Thai chef (born c. 1993)

Chudaree "Chef Tam" Debhakam (born c. 1993) is a Thai chef from Bangkok. In 2024, she became the first Thai female chef to be awarded two Michelin stars. In 2025, she was named Asia’s Best Female Chef.

== Biography ==
As a child, Chudaree Debhakam aspired to become a professional athlete. After realizing that she did not have a future to become a professional sportsperson, Debhakam turned her attention to the culinary arts. Debhakam first moved to the United Kingdom to pursue a degree from the University of Nottingham in food science and nutrition. She later moved to the United States to train at the International Culinary Center in New York and to work under Dan Barber at Blue Hill at Stone Barns in Tarrytown.

=== Top Chef Thailand ===
While in New York, Debhakam's family encouraged her to apply for the first season of Top Chef Thailand. She returned to Thailand to appear on the show, where she was the youngest competitor at 24-years-old. In 2017, Debhakam won the first season of Top Chef Thailand.

=== Baan Tepa ===
In 2020, Debhakam opened Baan Tepa in a historic family home once owned by her grandmother. Baan Tepa specializes in traditional Thai cuisine. Produce for the restaurant are grown on the grounds of the estate. Debhakam's experience at Stone Barns inspired her vision for Baan Tepa, where regional produce is used, and sustainability is implemented through composting and recycling.

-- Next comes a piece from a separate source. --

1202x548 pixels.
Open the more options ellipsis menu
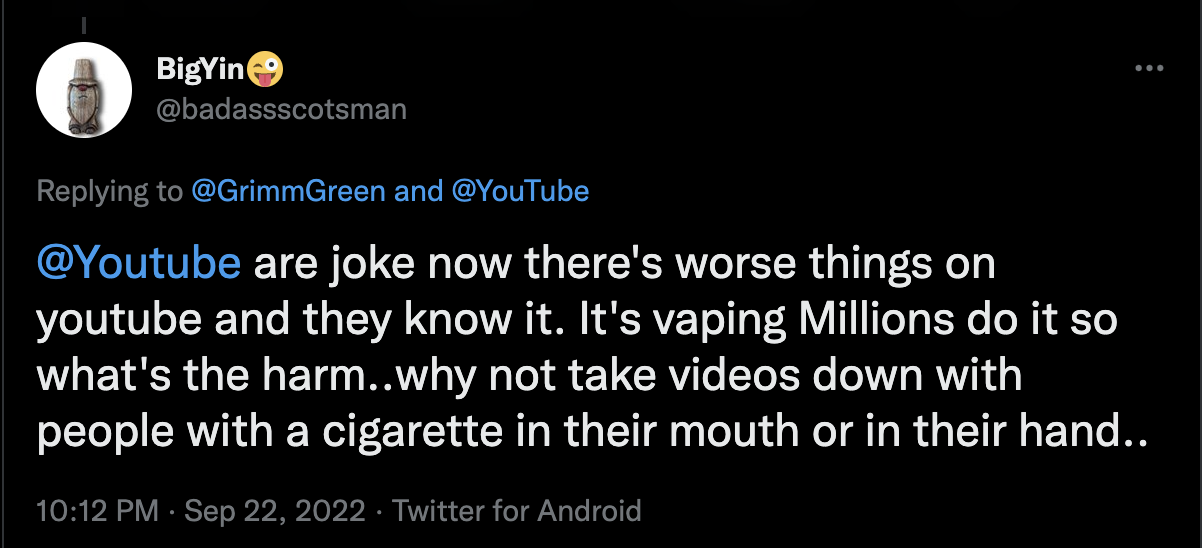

In late 2023, her restaurant Baan Tepa received its second Michelin star. With the award, Debhakam became the first Thai woman to receive two Michelin stars. That year, Baan Tepa received a green star from the Michelin guide recognizing the restaurant's sustainability practices. In 2024, Baan Tepa appeared 42 on Asia's 50 Best Restaurants list. She was also named the 2024 Michelin Guide Young Chef award.

=== Recognition ===
Debhakam has been widely recognized for her impact on Thai and Asian culinary scene. In 2025, Debhakam was named Asia's Best Female Chef by Asia's 50 Best Restaurants.